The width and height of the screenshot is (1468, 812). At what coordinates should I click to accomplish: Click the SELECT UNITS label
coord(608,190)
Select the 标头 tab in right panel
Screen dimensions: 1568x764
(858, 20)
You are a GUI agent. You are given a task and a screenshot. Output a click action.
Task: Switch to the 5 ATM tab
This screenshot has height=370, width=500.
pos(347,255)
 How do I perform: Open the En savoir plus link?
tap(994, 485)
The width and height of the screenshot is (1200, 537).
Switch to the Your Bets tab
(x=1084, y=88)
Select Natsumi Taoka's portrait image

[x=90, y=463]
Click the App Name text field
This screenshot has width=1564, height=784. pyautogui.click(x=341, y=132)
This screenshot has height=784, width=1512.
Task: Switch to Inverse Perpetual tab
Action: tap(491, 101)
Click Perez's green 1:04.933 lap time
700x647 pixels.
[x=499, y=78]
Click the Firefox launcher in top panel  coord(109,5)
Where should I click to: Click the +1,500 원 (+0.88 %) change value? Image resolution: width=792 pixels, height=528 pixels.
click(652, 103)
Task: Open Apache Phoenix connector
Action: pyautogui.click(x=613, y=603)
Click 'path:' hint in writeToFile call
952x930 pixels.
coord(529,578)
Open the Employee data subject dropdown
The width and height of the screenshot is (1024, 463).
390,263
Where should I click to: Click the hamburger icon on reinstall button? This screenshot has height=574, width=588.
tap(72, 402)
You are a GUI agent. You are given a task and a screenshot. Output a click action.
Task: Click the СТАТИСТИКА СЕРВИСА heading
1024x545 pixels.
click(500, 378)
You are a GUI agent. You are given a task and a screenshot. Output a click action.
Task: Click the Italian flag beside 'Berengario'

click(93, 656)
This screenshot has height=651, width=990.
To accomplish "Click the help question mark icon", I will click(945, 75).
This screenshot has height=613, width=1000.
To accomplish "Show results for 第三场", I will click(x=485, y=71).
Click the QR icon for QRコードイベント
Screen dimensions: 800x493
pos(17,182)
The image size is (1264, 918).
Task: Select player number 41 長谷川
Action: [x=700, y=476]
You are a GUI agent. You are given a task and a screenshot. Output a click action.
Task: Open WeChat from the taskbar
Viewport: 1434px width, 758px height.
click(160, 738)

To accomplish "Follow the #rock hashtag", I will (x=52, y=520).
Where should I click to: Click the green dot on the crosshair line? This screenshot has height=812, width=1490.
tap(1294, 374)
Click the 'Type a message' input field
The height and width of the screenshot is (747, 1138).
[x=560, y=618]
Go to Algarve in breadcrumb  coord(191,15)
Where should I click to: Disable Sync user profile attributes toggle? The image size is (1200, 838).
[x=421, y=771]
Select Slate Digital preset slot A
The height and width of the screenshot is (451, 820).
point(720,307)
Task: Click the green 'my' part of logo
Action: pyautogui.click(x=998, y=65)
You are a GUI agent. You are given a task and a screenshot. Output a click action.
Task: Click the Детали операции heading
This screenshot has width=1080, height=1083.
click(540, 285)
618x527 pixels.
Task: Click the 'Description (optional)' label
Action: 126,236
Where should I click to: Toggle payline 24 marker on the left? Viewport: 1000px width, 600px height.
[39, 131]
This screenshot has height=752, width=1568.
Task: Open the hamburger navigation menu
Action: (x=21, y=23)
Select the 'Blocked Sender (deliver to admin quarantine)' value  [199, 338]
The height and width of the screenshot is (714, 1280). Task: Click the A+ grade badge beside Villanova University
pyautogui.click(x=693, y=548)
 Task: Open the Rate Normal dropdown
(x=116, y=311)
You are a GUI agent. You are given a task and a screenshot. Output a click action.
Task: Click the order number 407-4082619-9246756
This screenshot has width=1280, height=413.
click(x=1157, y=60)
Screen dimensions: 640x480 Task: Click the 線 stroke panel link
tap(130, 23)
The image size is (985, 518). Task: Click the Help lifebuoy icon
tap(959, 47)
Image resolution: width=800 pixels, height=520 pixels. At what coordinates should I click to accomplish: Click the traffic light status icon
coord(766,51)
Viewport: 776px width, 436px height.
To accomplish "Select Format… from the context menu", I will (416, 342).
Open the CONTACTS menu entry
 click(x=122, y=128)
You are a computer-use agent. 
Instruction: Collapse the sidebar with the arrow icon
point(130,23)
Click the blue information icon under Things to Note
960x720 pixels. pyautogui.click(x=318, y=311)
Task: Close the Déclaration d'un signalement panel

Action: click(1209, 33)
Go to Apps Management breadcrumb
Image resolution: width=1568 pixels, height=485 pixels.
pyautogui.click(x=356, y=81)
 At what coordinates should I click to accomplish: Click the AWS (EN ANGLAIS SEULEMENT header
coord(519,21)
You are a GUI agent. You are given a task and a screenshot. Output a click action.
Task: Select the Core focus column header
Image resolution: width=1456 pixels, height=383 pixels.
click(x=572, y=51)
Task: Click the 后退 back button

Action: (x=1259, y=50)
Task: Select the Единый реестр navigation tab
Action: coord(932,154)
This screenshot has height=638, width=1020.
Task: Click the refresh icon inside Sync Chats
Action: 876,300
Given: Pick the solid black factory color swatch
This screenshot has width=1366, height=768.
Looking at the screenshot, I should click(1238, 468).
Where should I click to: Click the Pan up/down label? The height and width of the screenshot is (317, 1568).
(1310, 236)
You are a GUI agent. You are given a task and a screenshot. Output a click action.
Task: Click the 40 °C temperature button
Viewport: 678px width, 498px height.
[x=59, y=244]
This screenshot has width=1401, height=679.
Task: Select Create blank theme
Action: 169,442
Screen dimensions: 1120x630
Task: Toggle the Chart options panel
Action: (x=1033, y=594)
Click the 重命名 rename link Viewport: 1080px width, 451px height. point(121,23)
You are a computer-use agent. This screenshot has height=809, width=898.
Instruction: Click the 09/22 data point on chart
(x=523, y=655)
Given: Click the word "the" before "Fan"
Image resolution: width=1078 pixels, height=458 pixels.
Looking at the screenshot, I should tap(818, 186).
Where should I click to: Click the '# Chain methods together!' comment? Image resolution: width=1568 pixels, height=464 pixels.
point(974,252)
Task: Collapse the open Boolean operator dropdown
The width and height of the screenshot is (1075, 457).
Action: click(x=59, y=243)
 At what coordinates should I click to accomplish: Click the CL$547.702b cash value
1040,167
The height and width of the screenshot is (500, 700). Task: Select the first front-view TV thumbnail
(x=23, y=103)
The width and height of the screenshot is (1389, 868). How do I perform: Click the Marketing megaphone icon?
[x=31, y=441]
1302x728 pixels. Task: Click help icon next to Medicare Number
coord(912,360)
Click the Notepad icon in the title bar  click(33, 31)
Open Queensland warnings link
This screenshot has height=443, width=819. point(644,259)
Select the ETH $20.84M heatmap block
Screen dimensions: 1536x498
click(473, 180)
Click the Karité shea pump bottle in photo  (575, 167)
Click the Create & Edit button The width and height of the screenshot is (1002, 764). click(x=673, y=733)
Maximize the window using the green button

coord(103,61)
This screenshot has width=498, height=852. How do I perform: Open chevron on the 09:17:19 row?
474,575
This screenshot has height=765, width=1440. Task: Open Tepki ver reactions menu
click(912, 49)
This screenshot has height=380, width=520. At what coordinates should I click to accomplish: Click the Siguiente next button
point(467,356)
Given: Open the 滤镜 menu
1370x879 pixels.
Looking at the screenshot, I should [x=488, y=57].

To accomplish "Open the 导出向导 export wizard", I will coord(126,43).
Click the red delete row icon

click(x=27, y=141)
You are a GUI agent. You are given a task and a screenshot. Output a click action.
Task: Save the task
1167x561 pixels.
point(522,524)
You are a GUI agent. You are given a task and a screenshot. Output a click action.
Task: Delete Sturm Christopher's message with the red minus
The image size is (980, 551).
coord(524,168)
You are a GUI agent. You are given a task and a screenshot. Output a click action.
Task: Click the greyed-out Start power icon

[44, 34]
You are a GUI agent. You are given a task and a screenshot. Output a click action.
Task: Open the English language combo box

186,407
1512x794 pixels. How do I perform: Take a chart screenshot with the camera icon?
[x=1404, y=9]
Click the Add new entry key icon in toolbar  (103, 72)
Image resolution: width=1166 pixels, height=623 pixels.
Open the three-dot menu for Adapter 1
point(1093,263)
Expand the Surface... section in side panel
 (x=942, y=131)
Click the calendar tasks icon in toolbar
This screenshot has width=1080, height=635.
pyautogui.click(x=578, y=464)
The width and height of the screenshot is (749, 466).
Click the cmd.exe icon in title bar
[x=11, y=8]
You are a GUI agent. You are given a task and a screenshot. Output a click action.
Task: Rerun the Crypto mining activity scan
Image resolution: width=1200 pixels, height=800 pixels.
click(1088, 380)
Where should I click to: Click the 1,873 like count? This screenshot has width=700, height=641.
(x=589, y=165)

────────────────────

▶ **TASK TO COMPLETE**
Pick each line holding "breadcrumb" out of the entries above and return it.

▶ **RESULT OF THIS TASK**
Go to Algarve in breadcrumb  coord(191,15)
Go to Apps Management breadcrumb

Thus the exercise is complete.